Stored data
----------
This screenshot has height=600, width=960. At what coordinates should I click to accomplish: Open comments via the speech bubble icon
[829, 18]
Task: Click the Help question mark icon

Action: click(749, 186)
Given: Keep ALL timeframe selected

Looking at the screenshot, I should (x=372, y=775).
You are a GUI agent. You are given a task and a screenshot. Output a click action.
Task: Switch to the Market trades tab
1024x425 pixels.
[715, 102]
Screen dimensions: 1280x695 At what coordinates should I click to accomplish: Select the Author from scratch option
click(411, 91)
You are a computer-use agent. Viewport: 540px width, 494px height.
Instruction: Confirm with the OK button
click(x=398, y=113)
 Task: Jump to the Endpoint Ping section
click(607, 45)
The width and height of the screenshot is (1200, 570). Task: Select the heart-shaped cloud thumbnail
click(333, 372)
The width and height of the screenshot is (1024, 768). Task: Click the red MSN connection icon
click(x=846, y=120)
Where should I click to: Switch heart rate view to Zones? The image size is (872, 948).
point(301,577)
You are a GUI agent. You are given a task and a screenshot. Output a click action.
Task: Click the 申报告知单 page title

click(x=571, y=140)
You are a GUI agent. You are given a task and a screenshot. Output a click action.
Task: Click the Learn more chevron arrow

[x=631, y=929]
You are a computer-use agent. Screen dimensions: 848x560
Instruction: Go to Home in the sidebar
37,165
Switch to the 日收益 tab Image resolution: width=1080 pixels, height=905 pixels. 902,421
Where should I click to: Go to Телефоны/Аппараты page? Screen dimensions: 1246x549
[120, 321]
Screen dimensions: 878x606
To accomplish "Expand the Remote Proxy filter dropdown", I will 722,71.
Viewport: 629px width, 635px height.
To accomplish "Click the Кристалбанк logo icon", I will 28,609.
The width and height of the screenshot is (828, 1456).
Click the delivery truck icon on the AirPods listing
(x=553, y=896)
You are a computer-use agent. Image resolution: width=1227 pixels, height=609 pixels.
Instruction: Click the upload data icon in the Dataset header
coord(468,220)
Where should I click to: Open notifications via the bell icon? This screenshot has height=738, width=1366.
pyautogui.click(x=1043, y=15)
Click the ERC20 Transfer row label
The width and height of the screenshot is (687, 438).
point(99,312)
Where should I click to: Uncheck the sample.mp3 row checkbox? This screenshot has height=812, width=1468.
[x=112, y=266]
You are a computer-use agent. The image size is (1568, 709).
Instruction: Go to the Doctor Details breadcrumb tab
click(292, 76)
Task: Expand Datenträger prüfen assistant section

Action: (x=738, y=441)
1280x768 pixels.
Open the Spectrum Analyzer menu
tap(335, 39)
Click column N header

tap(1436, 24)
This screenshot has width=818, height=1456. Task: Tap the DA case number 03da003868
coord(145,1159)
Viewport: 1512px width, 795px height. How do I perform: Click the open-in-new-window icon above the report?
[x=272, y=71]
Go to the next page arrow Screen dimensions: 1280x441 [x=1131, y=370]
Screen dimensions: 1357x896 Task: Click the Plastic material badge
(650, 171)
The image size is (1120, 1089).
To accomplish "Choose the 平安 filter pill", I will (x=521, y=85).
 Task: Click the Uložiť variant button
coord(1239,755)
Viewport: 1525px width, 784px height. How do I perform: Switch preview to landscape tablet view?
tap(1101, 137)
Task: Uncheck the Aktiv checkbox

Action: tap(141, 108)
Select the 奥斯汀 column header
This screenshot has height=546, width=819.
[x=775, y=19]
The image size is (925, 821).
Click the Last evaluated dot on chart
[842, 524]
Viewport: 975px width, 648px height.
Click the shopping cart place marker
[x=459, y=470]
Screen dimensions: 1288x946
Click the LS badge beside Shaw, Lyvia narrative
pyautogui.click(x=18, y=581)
----------
- Task prompt:
Exactly the lines from the one containing "Click the shopping cart place marker" through the end of the records above should be returned, with both ends kept.

- Response to this task:
Click the shopping cart place marker
[x=459, y=470]
Screen dimensions: 1288x946
Click the LS badge beside Shaw, Lyvia narrative
pyautogui.click(x=18, y=581)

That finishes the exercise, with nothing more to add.